Copy each line from the records below in which the word "title" is found.
((
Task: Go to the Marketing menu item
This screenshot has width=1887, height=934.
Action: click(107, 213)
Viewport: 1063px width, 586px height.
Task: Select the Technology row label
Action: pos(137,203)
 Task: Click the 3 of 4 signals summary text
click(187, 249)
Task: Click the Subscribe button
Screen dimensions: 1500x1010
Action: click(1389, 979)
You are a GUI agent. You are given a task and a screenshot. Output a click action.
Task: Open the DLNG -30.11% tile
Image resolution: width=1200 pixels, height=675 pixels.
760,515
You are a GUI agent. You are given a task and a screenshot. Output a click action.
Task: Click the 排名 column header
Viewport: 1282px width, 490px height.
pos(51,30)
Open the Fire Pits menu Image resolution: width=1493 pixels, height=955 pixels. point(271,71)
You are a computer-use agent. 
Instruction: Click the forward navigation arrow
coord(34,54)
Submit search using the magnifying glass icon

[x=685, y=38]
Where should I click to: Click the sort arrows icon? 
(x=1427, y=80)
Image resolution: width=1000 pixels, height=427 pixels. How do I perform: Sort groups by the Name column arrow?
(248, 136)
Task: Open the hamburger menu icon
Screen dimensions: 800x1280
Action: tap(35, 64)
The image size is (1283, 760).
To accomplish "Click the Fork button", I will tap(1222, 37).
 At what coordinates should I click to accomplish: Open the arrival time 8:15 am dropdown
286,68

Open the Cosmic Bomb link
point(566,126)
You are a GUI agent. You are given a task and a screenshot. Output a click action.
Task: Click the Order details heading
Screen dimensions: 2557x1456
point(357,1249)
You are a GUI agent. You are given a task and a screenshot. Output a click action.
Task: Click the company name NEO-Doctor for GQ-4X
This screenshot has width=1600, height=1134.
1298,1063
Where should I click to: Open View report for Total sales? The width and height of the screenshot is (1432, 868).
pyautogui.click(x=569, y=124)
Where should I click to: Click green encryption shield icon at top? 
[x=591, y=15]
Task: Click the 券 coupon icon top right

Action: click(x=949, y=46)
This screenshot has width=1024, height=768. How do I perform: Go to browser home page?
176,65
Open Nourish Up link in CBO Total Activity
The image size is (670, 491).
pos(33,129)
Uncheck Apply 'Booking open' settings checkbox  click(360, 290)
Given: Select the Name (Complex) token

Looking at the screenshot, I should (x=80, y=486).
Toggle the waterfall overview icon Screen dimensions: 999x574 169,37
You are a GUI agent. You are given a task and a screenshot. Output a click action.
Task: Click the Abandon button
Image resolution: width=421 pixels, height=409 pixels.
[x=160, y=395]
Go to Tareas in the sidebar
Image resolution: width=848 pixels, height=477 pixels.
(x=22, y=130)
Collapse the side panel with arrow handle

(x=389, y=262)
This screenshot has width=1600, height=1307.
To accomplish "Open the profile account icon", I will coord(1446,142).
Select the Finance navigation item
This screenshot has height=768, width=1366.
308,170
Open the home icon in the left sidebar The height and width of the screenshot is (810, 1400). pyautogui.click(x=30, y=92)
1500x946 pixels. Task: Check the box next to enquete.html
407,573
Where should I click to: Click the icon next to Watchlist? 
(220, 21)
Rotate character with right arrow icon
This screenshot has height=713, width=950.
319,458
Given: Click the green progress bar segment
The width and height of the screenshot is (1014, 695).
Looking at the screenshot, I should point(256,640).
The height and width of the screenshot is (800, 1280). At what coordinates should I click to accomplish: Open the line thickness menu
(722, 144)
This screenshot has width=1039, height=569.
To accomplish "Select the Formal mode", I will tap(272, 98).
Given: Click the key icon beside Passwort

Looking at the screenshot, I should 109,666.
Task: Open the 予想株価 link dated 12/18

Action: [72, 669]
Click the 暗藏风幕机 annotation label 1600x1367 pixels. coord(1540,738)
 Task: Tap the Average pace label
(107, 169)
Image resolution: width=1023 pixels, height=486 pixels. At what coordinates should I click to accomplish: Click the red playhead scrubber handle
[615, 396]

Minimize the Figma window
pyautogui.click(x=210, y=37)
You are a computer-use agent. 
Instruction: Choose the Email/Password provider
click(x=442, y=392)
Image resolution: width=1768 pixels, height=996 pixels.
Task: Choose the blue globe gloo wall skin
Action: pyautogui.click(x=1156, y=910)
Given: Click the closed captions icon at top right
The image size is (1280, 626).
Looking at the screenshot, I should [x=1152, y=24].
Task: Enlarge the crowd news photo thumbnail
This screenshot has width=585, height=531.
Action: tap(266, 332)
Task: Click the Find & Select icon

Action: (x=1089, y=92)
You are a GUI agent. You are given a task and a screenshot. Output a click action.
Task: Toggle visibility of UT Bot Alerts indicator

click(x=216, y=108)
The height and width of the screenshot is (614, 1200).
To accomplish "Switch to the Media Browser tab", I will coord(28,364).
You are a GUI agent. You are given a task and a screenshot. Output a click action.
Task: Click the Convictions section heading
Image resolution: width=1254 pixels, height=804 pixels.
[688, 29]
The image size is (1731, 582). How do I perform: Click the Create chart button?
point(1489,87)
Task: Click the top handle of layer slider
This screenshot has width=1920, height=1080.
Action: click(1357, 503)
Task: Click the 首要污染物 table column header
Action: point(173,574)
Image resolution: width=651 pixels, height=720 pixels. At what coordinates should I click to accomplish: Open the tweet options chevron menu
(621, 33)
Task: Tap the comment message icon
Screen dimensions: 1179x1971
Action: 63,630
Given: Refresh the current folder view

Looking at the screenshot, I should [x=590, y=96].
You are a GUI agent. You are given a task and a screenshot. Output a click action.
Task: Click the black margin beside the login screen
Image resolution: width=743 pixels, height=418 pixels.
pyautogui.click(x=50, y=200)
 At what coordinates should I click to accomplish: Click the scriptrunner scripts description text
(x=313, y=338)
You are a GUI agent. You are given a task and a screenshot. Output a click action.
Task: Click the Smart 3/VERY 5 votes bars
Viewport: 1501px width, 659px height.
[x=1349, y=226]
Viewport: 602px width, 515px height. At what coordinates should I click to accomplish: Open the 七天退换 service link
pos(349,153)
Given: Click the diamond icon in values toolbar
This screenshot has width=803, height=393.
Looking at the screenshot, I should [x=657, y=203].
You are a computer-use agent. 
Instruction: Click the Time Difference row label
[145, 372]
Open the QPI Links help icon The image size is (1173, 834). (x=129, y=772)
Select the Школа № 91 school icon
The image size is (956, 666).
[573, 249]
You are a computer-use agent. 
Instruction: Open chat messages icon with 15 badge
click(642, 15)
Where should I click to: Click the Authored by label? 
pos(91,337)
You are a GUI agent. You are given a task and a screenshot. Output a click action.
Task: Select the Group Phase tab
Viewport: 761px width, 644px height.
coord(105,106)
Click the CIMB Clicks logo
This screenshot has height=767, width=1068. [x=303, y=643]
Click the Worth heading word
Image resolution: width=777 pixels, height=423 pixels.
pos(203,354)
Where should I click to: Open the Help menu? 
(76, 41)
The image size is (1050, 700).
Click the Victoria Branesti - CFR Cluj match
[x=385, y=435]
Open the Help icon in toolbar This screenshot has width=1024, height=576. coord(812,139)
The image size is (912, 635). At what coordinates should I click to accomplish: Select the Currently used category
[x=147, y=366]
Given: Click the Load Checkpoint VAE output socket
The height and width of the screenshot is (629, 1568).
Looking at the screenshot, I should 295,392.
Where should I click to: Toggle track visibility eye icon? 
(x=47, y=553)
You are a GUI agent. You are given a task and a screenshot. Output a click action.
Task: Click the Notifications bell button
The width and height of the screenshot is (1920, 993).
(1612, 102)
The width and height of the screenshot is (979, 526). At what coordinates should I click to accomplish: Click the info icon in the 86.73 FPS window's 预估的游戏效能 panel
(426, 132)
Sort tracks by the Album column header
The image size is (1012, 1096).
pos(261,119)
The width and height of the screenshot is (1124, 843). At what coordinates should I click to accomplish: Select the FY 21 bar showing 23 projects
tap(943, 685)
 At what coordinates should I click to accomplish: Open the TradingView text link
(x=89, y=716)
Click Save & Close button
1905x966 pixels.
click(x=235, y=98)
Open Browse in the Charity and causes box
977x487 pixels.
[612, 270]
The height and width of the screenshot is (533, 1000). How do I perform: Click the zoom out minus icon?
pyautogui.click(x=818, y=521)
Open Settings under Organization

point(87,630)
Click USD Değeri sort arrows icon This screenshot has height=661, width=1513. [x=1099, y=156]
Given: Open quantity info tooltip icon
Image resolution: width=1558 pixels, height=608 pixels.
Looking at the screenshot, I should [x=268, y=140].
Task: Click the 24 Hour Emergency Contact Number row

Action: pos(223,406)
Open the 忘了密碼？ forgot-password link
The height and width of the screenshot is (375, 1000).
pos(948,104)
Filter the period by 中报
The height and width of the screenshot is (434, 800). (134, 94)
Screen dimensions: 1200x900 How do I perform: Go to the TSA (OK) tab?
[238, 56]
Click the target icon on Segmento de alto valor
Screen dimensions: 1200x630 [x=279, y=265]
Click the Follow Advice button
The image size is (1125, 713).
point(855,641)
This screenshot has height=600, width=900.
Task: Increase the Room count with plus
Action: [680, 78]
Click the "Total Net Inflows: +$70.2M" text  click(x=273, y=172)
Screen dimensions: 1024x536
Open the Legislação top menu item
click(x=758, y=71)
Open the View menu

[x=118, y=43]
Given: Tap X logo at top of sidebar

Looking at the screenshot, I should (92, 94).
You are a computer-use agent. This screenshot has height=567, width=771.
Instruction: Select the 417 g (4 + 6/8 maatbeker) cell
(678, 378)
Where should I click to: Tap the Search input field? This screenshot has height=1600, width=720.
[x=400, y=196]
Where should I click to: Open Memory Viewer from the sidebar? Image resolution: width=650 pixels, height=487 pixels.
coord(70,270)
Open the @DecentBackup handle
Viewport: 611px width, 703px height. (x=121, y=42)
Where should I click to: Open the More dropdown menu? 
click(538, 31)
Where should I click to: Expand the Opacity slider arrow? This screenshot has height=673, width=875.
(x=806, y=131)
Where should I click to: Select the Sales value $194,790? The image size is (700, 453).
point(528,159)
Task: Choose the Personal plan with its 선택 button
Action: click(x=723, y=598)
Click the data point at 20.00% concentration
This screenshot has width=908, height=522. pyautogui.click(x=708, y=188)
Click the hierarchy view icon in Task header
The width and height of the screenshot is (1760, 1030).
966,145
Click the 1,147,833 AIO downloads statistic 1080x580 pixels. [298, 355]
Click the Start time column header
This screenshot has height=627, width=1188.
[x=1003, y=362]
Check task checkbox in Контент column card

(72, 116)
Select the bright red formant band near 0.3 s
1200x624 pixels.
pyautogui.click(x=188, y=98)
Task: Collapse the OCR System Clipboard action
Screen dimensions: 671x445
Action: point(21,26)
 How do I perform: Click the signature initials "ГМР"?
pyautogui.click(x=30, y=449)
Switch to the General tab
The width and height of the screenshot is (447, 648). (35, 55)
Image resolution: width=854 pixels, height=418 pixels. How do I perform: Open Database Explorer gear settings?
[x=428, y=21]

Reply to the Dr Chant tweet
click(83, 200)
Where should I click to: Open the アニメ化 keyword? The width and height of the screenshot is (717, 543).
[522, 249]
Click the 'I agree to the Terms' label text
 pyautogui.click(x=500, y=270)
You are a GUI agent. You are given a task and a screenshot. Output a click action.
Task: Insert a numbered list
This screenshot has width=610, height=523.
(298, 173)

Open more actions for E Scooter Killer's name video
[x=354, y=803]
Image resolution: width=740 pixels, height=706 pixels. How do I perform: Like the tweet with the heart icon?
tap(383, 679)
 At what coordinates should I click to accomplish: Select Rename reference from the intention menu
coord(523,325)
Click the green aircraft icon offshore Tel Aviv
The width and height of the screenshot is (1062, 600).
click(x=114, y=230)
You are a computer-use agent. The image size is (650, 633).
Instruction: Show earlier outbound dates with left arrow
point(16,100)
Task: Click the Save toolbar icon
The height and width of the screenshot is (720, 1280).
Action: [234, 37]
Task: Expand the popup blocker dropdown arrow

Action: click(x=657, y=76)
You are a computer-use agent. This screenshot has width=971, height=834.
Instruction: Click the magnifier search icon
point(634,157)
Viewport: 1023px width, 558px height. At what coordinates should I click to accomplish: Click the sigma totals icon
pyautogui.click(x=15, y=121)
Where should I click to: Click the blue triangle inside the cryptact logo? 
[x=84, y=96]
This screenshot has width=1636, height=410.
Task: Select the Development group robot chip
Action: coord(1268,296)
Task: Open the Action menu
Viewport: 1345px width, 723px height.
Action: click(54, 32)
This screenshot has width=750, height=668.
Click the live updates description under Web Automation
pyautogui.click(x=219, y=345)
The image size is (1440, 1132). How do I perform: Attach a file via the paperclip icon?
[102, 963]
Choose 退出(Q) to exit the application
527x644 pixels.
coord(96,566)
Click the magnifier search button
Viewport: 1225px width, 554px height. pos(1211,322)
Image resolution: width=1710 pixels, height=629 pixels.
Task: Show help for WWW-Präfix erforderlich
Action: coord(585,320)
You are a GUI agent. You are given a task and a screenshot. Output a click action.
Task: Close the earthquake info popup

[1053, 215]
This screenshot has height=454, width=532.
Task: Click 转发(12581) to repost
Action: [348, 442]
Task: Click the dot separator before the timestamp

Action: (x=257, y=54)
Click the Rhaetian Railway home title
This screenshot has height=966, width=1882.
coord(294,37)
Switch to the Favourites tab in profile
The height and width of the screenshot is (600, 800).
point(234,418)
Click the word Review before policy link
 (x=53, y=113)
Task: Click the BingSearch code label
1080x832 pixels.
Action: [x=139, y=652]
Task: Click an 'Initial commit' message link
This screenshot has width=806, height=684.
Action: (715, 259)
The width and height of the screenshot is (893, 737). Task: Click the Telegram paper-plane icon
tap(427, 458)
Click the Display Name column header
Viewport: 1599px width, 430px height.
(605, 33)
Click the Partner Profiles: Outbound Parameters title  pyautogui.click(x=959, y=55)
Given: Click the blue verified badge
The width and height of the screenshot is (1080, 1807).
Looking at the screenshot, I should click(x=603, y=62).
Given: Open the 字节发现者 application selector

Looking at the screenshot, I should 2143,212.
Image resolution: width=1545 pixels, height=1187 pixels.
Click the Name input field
))
EXERCISE RESPONSE
Click the Rhaetian Railway home title
Click the Partner Profiles: Outbound Parameters title  pyautogui.click(x=959, y=55)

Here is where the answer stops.